RECORD EXCERPTS section start

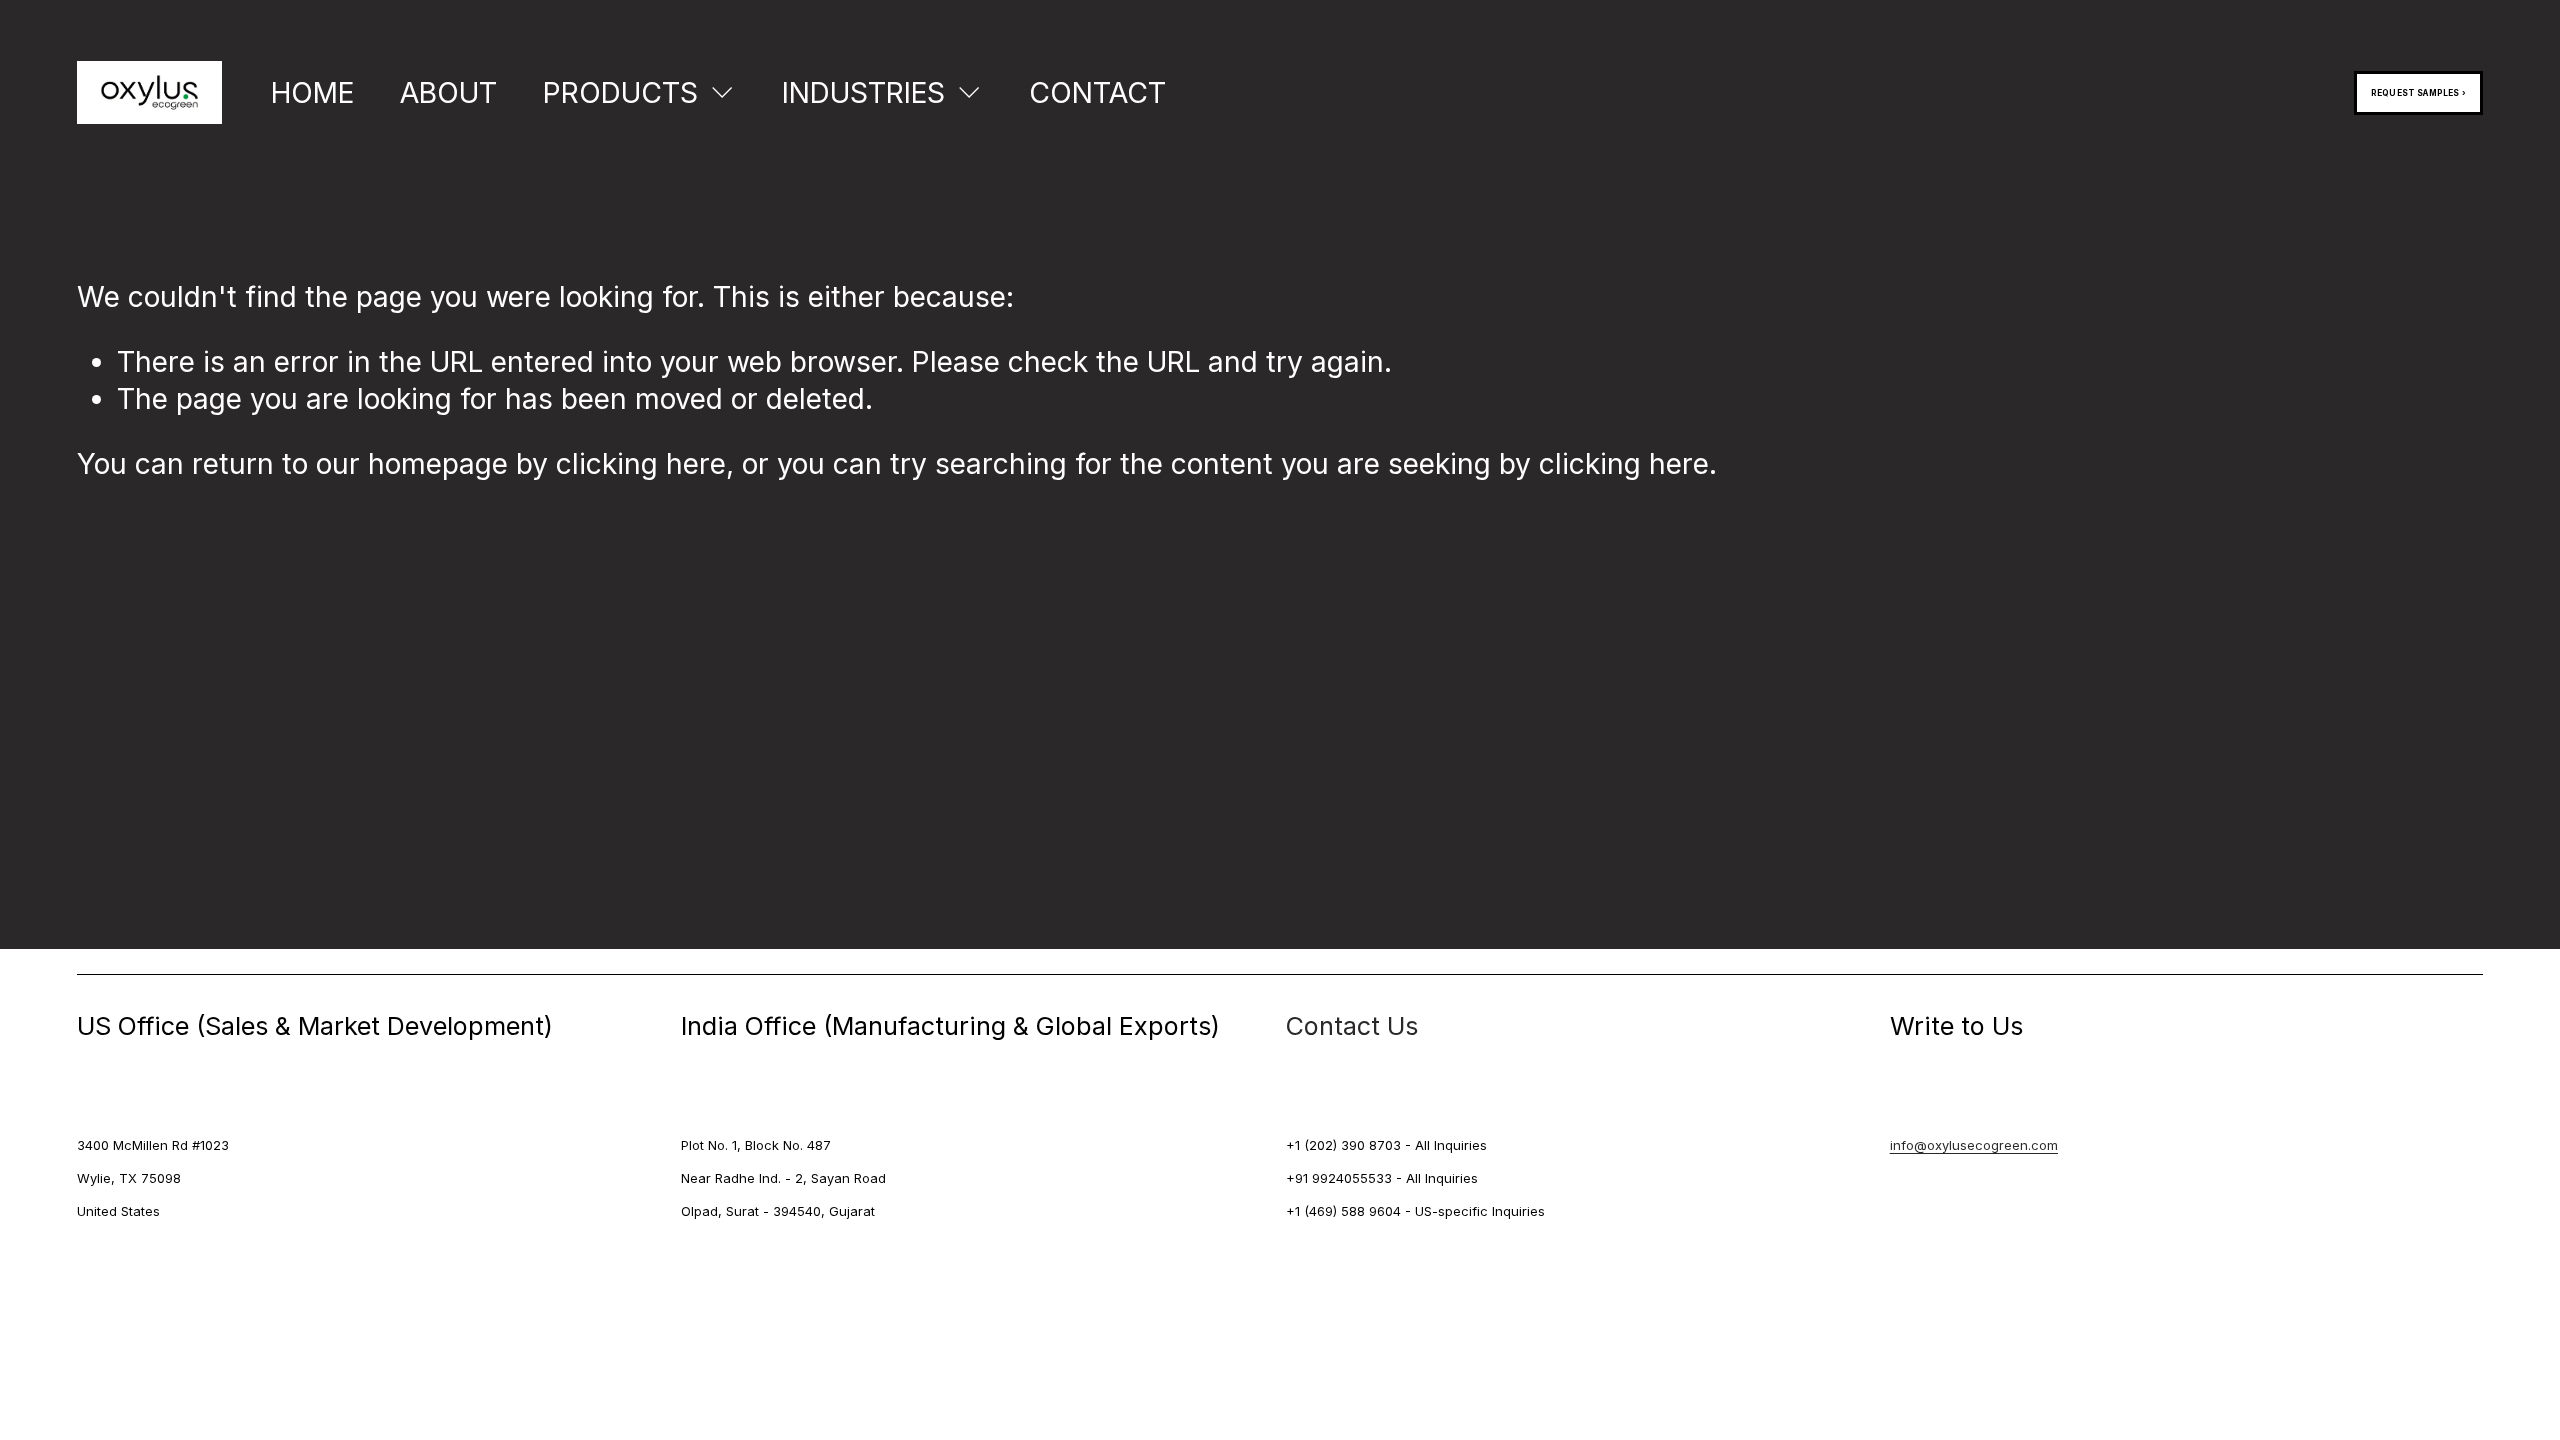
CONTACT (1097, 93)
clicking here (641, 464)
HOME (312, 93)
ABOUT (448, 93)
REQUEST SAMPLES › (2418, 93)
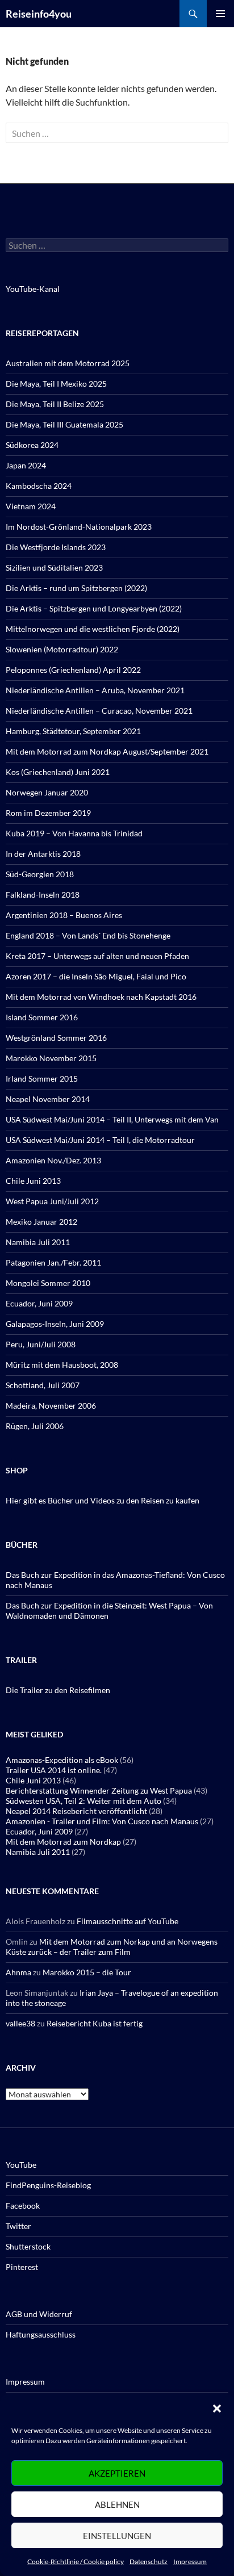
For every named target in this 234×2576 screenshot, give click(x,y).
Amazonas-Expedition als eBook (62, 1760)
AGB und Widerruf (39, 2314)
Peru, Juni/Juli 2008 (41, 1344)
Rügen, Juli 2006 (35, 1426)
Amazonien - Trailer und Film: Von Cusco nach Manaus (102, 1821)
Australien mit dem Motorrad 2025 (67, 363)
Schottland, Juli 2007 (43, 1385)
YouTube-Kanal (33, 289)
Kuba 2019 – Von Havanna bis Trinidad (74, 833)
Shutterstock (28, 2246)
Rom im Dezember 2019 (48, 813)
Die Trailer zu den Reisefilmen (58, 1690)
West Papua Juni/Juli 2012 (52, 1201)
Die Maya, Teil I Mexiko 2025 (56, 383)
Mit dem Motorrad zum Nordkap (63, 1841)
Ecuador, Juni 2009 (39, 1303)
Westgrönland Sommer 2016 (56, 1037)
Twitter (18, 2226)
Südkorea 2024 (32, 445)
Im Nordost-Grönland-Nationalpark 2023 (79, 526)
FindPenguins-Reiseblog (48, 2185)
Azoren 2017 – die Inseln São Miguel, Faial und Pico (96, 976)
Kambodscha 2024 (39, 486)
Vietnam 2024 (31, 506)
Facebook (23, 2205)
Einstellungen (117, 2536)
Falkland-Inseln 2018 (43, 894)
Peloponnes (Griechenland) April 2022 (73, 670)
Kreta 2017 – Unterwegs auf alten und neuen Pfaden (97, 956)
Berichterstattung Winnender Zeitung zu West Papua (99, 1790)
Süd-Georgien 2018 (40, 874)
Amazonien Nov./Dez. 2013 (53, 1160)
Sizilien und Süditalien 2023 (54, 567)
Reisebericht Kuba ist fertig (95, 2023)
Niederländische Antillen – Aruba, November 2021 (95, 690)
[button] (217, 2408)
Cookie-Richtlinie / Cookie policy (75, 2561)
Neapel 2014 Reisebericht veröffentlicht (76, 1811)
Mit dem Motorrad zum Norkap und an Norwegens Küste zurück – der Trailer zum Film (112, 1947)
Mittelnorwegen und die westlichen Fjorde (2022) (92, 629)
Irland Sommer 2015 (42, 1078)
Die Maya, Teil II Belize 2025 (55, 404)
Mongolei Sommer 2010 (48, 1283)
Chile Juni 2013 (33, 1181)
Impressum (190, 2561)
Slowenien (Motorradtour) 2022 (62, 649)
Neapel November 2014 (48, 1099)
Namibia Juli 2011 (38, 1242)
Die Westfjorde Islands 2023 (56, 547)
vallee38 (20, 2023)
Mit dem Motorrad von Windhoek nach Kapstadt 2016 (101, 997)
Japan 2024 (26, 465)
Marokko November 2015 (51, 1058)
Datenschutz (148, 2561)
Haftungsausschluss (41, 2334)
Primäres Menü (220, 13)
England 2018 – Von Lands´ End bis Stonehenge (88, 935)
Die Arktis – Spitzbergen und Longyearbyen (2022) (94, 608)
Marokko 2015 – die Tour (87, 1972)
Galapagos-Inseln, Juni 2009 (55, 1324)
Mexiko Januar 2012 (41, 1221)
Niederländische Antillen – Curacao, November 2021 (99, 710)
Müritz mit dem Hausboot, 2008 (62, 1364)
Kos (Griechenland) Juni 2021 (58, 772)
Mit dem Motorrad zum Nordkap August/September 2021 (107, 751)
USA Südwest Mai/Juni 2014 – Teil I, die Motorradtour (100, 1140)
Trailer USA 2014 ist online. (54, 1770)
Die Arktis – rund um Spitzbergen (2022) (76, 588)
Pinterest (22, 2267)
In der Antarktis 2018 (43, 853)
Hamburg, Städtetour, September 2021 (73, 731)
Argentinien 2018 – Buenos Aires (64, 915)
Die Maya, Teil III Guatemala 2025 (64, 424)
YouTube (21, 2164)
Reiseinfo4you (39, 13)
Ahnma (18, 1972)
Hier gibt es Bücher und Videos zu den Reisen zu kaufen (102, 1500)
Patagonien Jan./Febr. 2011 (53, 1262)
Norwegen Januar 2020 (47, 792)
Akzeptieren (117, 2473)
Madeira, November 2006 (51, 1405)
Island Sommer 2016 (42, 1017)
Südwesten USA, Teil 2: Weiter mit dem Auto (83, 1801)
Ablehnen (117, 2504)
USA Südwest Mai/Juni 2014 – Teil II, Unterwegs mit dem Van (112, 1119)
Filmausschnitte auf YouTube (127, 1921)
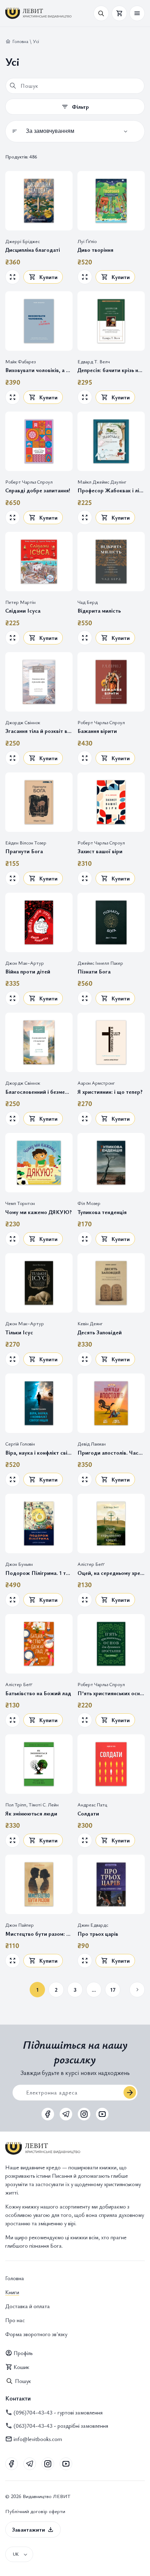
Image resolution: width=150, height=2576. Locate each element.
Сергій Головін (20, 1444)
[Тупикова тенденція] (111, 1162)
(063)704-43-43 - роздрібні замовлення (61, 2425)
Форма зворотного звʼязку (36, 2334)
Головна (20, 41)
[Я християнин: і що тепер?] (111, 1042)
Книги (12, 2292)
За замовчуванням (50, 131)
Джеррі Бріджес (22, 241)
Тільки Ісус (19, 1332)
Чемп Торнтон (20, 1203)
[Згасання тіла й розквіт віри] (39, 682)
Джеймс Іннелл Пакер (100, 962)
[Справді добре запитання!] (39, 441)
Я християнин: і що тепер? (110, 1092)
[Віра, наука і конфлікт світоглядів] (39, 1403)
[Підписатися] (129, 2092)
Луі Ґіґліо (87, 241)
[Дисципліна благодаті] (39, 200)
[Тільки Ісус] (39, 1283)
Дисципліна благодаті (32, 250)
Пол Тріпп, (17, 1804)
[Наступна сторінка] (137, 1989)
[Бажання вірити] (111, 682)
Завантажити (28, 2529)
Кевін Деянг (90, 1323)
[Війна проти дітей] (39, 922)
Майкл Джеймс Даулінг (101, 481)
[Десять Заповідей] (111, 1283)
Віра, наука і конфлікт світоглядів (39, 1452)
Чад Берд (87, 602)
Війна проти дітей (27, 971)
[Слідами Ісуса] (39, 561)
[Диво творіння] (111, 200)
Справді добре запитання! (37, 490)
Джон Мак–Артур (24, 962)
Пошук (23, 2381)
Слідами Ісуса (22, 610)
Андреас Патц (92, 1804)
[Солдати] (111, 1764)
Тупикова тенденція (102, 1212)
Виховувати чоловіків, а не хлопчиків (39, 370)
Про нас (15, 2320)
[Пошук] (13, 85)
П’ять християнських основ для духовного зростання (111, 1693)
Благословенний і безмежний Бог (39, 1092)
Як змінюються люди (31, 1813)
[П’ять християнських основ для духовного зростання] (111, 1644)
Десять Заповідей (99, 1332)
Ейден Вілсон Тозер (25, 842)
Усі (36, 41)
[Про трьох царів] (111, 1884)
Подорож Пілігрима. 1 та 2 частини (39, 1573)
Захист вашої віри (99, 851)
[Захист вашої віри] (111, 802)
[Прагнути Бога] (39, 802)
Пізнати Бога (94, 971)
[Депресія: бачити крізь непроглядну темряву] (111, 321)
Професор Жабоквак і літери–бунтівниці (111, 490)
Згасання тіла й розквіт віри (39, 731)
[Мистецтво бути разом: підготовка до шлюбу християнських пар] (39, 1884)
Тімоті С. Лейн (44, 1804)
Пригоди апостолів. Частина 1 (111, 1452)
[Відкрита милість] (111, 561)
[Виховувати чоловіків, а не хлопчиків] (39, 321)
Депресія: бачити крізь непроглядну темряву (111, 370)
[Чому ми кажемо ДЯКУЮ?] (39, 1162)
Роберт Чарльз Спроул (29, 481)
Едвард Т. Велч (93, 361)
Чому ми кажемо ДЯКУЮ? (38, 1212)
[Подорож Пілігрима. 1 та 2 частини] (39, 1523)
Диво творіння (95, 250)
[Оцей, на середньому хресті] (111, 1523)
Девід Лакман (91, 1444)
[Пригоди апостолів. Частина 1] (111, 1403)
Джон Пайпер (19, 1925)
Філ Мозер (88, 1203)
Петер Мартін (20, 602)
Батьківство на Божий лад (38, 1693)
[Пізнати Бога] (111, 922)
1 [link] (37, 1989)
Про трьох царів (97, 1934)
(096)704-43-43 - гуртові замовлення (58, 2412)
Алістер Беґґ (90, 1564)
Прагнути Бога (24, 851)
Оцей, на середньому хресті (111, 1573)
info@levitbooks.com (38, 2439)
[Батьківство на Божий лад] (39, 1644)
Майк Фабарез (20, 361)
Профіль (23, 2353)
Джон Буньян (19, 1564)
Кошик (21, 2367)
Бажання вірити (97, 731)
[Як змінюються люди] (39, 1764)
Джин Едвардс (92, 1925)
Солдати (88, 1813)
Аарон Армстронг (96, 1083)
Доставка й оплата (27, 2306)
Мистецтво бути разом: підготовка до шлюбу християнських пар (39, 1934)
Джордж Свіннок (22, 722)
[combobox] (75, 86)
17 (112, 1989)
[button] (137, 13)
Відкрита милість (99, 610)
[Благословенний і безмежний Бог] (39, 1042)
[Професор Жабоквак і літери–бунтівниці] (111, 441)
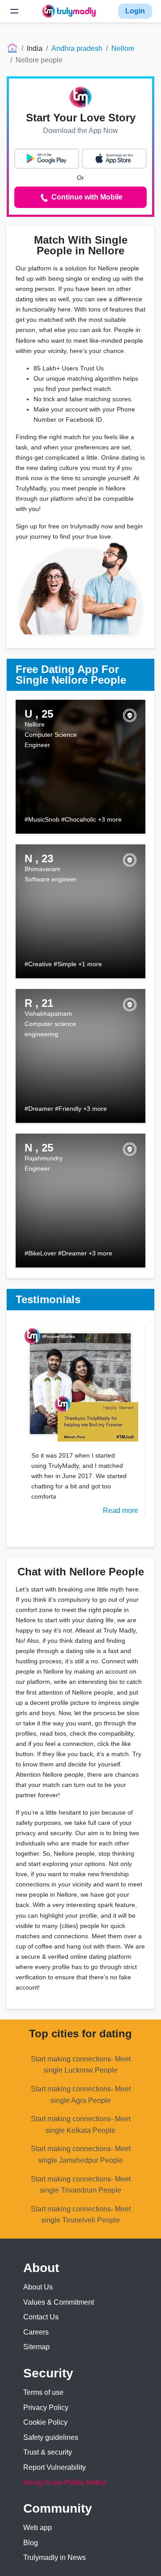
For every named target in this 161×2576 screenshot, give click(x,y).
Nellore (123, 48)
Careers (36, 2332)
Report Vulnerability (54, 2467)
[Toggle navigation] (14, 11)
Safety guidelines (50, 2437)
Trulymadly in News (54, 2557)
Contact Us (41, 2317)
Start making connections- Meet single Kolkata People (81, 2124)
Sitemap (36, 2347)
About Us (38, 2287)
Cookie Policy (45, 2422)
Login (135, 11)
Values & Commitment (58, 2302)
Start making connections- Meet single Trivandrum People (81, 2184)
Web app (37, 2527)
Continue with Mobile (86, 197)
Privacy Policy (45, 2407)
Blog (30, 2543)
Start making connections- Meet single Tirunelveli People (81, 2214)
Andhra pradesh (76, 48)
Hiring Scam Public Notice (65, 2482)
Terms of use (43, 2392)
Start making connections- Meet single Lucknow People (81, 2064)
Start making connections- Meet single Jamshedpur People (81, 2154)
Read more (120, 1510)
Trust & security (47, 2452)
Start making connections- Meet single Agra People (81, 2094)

RECORD EXCERPTS section end

- [DIRECTIONS FOR THIS TASK]: Print again the lines of the entries above that fall between the line holding "[Десять Заповідей] (111, 1283)" and the line holding "Про нас (15, 2320)", inclusive, exactly as they stand.

- [PROBLEM SOLUTION]:
[Десять Заповідей] (111, 1283)
Віра, наука і конфлікт світоглядів (39, 1452)
Чад Берд (87, 602)
Війна проти дітей (27, 971)
[Слідами Ісуса] (39, 561)
[Диво творіння] (111, 200)
Справді добре запитання! (37, 490)
Джон Мак–Артур (24, 962)
Пошук (23, 2381)
Слідами Ісуса (22, 610)
Андреас Патц (92, 1804)
[Солдати] (111, 1764)
Тупикова тенденція (102, 1212)
Виховувати чоловіків, а не хлопчиків (39, 370)
Про нас (15, 2320)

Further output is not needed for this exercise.